Passeggiare a Cisternino: atmosfera, locali e vita nel borgo

Tra vicoli tranquilli, bombette di carne, famiglie e tavolini all'aperto: la mia esperienza, con pregi e limiti fuori stagione

Passeggiare a Cisternino: atmosfera, locali e vita nel borgo

Passeggiare in questa cittadina significa entrare in un luogo piccolo e accogliente, dove viuzze, piazzette e locali si susseguono senza la frenesia delle località pugliesi più frequentate. A fare la differenza sono soprattutto le dimensioni ridotte e l'assenza di auto nel centro, che danno alla passeggiata un ritmo più lento anche quando c'è gente. Per chi arriva in macchina, ho raccolto qui le indicazioni su dove parcheggiare a Cisternino.

Persino durante il Festival Internazionale Bande Musicali Valle d’Itria, 4 giorni di concerti a luglio con band internazionali, il ritmo era lento: il paese era più affollato del solito, eppure non c’era il caos estivo di Ostuni o Monopoli.

Nel borgo i locali alla moda e gli wine bar sono pochi, mentre abbondano trattorie, locande e anche qualche ristorante di alto livello. Per i più giovani, soprattutto per chi cerca molta scelta e una vita serale più vivace, questo può essere un limite.

Nei vicoli i tavoli si integrano nel paesaggio senza sembrare una successione continua di attività. Non si ha l'impressione di trovarsi in un paese costruito ad arte per i turisti: il centro conserva un carattere autentico.

Si passeggia guardando i menu, fermandosi nelle piazzette o scegliendo con calma dove sedersi. Io mi sono fermato in una trattoria con tavoli all’aperto dove il menu proponeva la bombetta pugliese: un involtino di carne di maiale ripieno di formaggio e prosciutto, tipico di questa zona. Ho speso circa 25 euro mangiando bombette e antipasti. Nel complesso, si mangia bene senza spendere molto.
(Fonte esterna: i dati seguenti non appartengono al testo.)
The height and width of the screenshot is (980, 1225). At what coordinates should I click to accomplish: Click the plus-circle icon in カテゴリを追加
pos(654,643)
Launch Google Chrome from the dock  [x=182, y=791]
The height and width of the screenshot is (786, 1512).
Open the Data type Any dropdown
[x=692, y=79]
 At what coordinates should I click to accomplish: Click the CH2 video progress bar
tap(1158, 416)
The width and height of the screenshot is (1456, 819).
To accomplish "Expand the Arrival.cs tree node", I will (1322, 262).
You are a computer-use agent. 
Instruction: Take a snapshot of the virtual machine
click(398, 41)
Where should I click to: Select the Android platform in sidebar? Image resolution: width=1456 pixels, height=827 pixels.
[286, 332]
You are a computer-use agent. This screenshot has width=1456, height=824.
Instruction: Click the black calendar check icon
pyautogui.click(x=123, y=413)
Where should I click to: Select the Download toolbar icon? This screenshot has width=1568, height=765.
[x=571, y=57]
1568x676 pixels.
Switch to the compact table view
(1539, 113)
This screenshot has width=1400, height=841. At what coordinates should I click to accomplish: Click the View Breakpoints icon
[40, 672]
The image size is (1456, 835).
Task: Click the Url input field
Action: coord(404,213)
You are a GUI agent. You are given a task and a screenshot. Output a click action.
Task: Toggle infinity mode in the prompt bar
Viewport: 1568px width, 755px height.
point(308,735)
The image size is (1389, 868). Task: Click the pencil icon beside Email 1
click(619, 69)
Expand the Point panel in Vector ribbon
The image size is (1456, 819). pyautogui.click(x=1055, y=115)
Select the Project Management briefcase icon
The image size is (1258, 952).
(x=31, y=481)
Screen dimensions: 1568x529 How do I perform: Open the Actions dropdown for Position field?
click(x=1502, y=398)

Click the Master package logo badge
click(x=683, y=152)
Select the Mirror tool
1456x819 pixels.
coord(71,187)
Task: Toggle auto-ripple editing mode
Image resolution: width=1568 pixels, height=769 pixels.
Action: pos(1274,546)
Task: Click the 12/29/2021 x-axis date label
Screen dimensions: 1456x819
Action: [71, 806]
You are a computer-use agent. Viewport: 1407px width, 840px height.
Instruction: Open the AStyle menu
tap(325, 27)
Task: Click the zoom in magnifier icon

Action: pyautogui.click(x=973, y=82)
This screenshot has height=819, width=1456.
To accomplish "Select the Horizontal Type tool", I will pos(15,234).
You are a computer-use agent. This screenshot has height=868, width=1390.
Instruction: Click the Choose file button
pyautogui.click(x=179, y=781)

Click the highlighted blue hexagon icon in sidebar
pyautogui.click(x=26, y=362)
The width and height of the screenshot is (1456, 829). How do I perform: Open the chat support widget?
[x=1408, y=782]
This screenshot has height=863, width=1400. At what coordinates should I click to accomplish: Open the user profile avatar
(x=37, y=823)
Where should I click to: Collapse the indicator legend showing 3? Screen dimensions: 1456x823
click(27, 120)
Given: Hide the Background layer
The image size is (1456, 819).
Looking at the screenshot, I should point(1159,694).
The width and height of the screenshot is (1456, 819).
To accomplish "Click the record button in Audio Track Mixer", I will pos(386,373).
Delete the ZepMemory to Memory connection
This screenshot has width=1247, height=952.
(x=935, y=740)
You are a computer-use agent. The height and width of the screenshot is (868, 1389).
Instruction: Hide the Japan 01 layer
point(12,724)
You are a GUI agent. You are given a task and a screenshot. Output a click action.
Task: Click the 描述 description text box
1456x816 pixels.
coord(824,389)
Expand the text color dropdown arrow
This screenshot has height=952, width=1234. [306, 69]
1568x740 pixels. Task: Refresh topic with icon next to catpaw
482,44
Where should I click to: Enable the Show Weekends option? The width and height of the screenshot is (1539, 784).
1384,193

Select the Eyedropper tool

In centro le famiglie con bambini girano liberamente. L’assenza di auto, già evidente durante tutta la passeggiata, qui si nota soprattutto osservando i più piccoli muoversi senza problemi. In alcuni momenti sembra quasi di trovarsi dentro una grande villa comunale

Questa tranquillità, però, non ha lo stesso effetto in tutti i periodi dell’anno. Ci sono tornato a fine ottobre e ho trovato davvero poca gente per le strade. Il centro conservava il suo fascino, ma l’atmosfera era più malinconica, soprattutto la sera.